O médico e professor da UFMG (Universidade Federal de Minas Gerais) Antônio Thomaz Gonzaga da Matta Machado aponta problemas também no atendimento prestado pelos postos de saúde. Membro do Núcleo de Educação em Saúde Coletiva da UFMG, Matta Machado revela que pesquisas realizadas com  usuários do serviço público municipal demonstram que eles veem os postos como “locais pobres para atender pessoas pobres”. O médico defende que a infraestrutura desse locais precisa passar por melhorias para uma resposta mais adequada a quem procura o serviço. 

Outro problema apontado por Matta Machado é o fato de a rede hospitalar da capital mineira ser referência para muitas cidades do interior e da região metropolitana, o que acaba sobrecarregando o sistema. Minas Gerais tem 853 municípios.

A saúde das crianças também preocupa a população. Segundo levantamento da Sociedade Mineira de Pediatria, nos últimos quatro anos, 19 unidades públicas e privadas desativaram o atendimento na cidade.

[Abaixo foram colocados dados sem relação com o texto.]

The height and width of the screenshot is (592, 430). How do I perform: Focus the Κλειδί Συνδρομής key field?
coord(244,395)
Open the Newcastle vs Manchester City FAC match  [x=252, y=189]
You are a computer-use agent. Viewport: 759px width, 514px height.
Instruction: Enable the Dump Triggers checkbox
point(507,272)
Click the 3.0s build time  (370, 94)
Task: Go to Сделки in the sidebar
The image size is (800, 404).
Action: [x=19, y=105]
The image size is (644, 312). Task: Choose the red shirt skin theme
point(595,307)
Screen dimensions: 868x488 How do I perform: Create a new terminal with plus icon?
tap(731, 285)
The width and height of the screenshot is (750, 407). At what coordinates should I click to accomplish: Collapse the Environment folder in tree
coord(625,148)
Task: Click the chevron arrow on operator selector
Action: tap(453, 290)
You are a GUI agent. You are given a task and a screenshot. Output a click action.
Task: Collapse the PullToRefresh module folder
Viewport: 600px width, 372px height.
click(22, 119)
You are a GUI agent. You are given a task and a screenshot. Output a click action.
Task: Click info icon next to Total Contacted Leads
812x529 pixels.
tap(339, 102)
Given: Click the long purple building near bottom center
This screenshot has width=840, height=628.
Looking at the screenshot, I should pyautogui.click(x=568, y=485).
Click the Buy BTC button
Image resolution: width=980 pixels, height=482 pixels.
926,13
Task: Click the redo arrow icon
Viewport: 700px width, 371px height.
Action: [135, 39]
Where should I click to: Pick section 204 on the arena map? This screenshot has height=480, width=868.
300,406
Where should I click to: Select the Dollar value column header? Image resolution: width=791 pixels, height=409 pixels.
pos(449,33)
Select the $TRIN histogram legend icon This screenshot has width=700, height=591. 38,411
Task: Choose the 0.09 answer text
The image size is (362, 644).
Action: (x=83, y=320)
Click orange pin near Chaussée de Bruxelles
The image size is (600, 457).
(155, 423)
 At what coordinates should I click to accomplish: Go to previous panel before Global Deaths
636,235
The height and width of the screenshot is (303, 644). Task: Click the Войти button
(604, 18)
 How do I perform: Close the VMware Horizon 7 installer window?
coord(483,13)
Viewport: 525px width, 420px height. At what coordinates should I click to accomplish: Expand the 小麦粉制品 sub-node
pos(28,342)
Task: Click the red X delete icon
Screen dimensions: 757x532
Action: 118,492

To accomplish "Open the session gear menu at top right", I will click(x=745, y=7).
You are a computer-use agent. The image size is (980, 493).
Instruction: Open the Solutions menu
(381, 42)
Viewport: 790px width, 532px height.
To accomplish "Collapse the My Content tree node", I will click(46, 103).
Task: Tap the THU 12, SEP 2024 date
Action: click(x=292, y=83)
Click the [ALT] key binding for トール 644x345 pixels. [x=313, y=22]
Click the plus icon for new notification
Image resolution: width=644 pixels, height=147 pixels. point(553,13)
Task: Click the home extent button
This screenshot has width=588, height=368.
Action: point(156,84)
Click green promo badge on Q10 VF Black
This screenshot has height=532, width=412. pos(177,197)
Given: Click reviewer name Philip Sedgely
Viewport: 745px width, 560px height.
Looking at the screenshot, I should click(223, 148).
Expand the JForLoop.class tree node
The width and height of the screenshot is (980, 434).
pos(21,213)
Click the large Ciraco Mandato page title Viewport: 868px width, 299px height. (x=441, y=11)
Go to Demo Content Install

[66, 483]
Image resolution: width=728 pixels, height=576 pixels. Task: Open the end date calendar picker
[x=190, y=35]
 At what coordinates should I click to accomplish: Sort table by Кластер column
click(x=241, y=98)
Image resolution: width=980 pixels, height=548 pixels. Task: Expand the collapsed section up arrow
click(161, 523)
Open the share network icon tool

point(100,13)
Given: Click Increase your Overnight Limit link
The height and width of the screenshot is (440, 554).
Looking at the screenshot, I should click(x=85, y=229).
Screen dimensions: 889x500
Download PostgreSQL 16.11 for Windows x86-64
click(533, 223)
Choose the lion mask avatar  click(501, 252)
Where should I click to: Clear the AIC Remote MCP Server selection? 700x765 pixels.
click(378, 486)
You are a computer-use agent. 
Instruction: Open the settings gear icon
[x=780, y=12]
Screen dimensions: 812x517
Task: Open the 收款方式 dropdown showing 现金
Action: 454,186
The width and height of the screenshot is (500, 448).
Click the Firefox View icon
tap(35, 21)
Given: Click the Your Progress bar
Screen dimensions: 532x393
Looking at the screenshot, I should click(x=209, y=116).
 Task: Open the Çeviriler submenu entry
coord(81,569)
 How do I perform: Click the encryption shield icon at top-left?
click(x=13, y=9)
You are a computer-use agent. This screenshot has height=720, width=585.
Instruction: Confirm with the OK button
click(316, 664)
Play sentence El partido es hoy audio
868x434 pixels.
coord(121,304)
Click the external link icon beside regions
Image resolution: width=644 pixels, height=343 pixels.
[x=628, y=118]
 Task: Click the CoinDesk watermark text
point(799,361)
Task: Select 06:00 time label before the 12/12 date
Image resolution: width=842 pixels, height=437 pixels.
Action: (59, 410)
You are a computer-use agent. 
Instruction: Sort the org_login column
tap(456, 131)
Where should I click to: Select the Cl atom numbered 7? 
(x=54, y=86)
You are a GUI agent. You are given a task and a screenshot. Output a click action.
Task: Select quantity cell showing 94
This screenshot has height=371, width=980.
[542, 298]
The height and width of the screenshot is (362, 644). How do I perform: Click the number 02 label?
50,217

A sobrecarga restou para os locais que ainda oferecem o serviço. Faltam leitos, inclusive, em CTIs infantis.

Com tantos gargalos na saúde, o tema aparece como prioridade nos programas eleitorais dos dois principais candidatos à Prefeitura de Belo Horizonte, o atual prefeito Marcio Lacerda (PSB) e o ex-ministro Patrus Ananias (PT). Porém, Matta Machado classifica as propostas de ambos como “rasas”. “Eles não discutem a saúde. Não enfrentam o problema. Apresentam um monte de promessas, que acabam se transformando em um emaranhado que você não sabe muito bem como vai ficar”, afirma o médico.
Para o diretor da Unimed BH, Helton Freitas, os candidatos são omissos também ao tratar de questões relacionadas aos planos de saúde. “Parece que a saúde suplementar não é politicamente correta para eles. Assim, a questão não é abordada”, afirma.

Propostas dos candidatos

Candidato à reeleição, Marcio Lacerda promete construir sete novas unidades de pronto-atendimento para funcionar 24 horas por dia, inclusive nos fins de semana e feriados, e 73 postos de saúde. Também diz que vai contratar 78 equipes de saúde bucal e ampliar para 11 o número de equipes para atender moradores de rua. Até 2013, Lacerda se compromete a inaugurar o Hospital Metropolitano do Barreiro, com 300 leitos.

O atual prefeito também pretende incluir a questão das drogas como uma das prioridades da política municipal de saúde pública. No que diz respeito à saúde da mulher, Lacerda afirma que vai implantar a maternidade de Venda Nova e construir a nova maternidade do hospital Odilon Behrens.

Patrus Ananias pretende abrir os postos de saúde nos fins de semana e feriados. O candidato do PT promete, ainda, criar mais 102 equipes de saúde da família e 70 equipes de saúde bucal; reformar 58 unidades básicas de saúde e construir outras 22; implantar novos centros de especialidades médicas e ampliar os centros de especialidades odontológicas já existentes.

Patrus pretende, ainda, abrir a Maternidade Municipal Leonina Leonor e construir a maternidade do Hospital Odilon Behrens, além de ampliar a capacidade de leitos da Maternidade Odete Valadares e do Hospital Júlia Kubitschek. O programa do candidato do PT inclui a conclusão do Hospital Metropolitano do Barreiro até 2013, com capacidade para 320 leitos.